**Activity:**
Only the lines from the one with "Portfolio (1223, 29)" to the end of the data below should be given again, exactly, with both ends included and pictures omitted.

┌─ Provided data

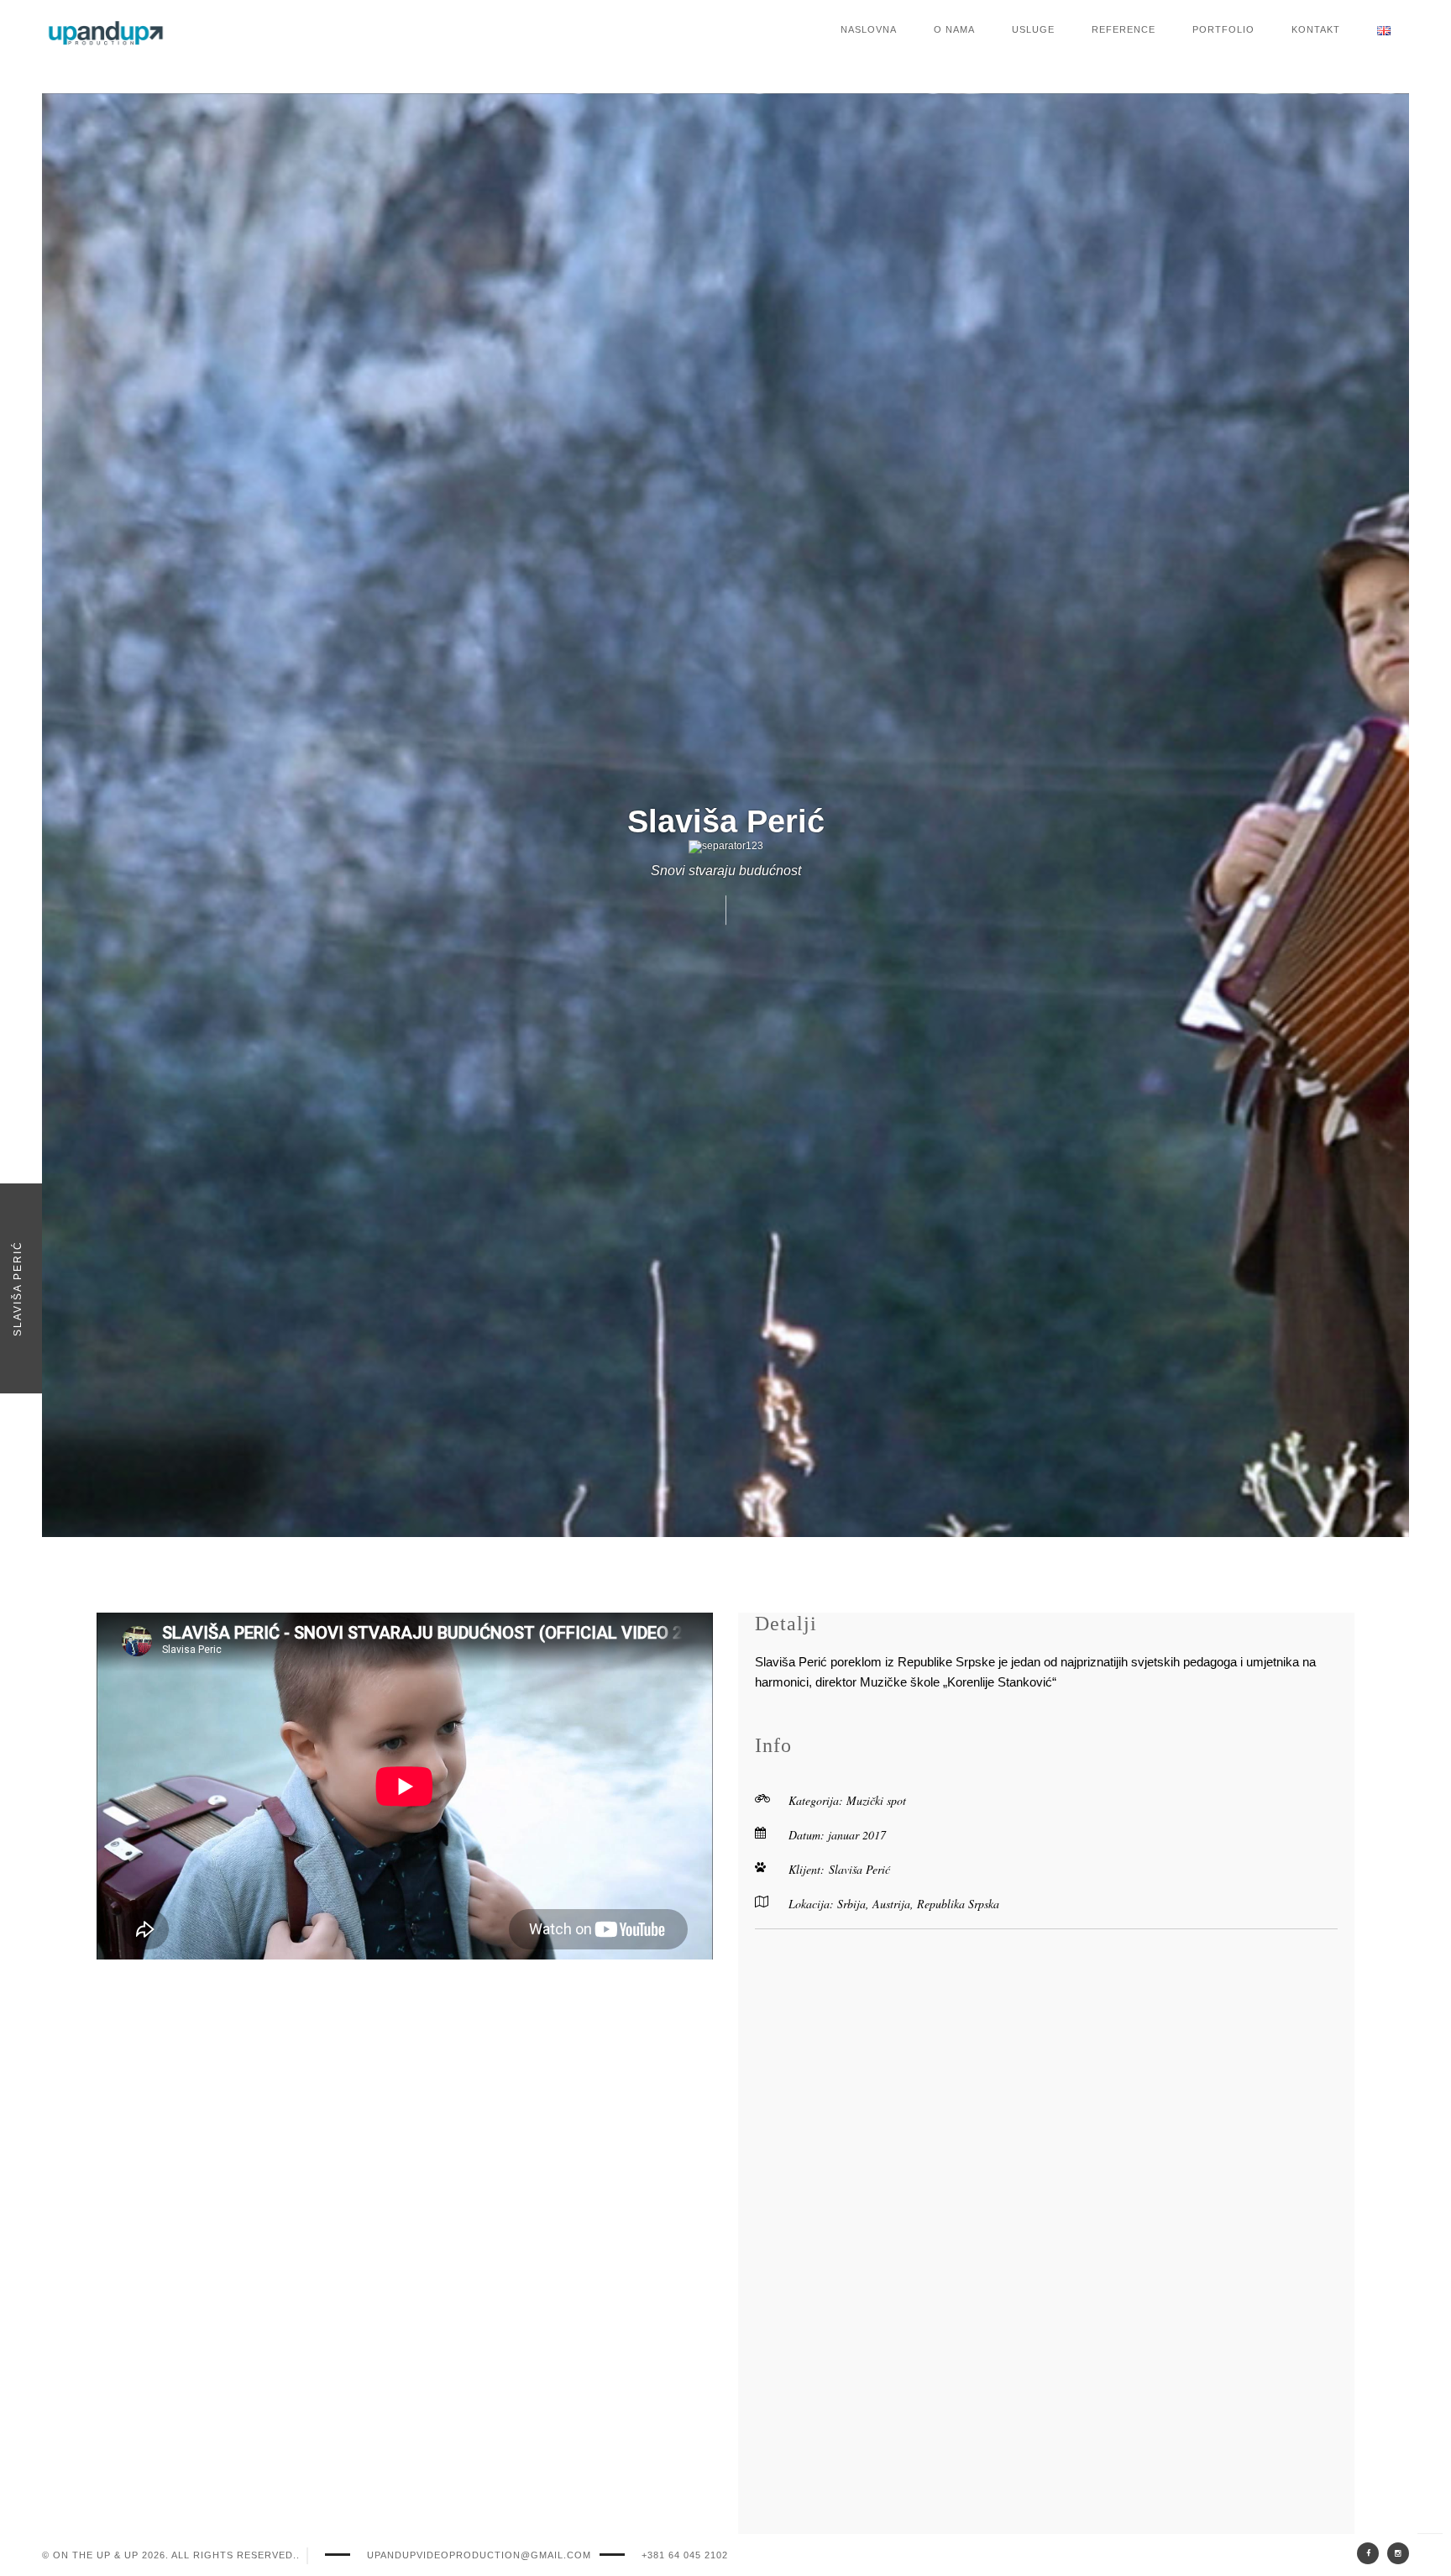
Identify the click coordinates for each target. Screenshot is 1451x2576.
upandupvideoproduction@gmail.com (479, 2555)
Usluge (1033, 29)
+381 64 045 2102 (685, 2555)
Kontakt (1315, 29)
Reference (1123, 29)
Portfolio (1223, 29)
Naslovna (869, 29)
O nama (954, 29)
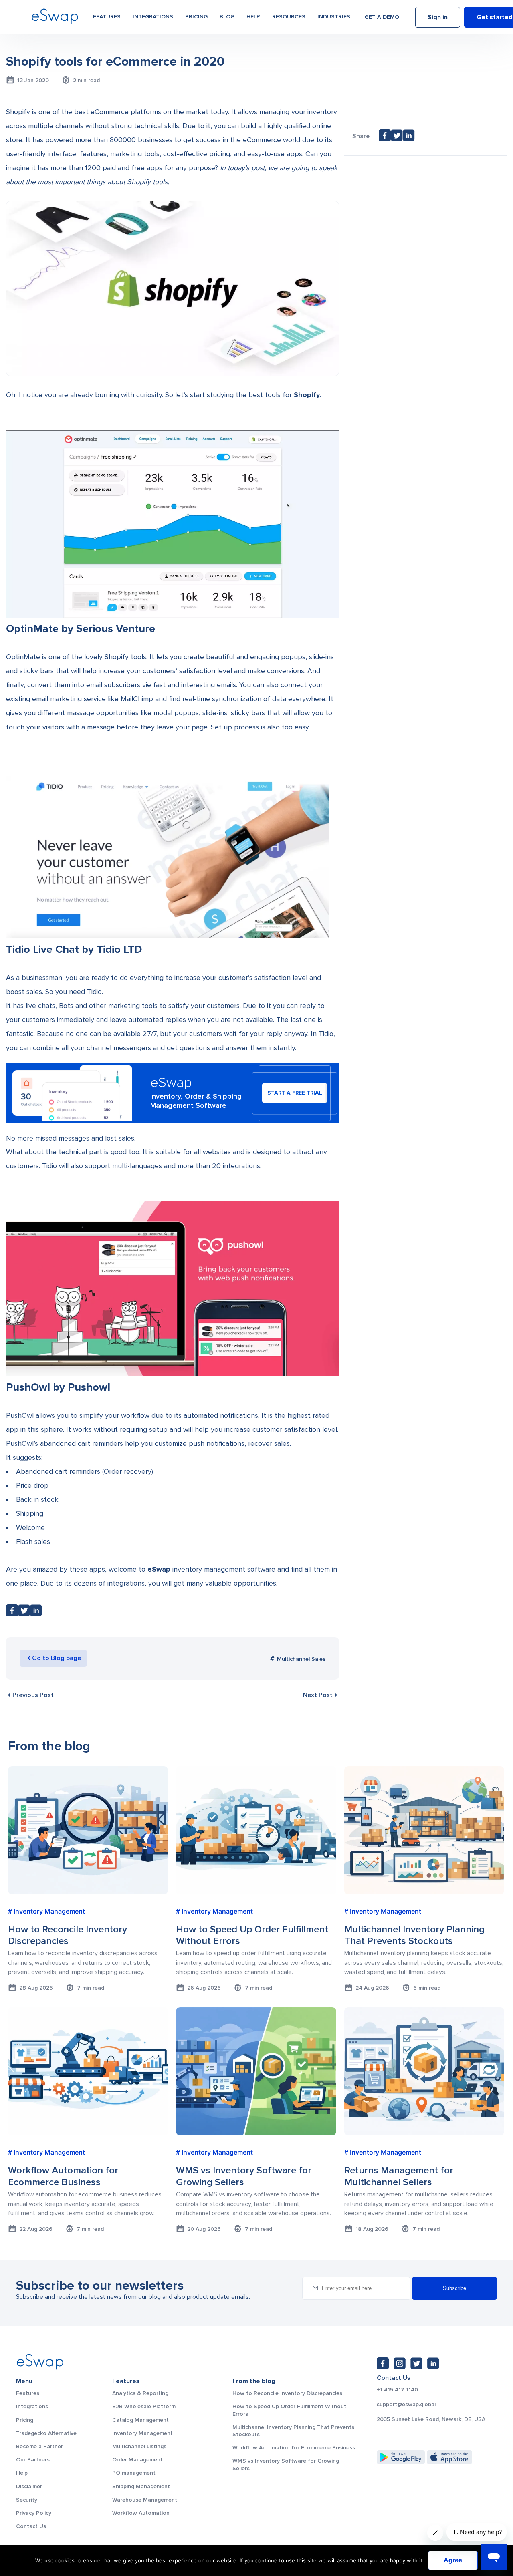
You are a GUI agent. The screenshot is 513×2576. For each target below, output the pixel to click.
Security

└─

**Answer:**
Portfolio (1223, 29)
Naslovna (869, 29)
O nama (954, 29)
You are a GUI agent. The screenshot is 513×2576. For each target below, output the pixel to click.
Security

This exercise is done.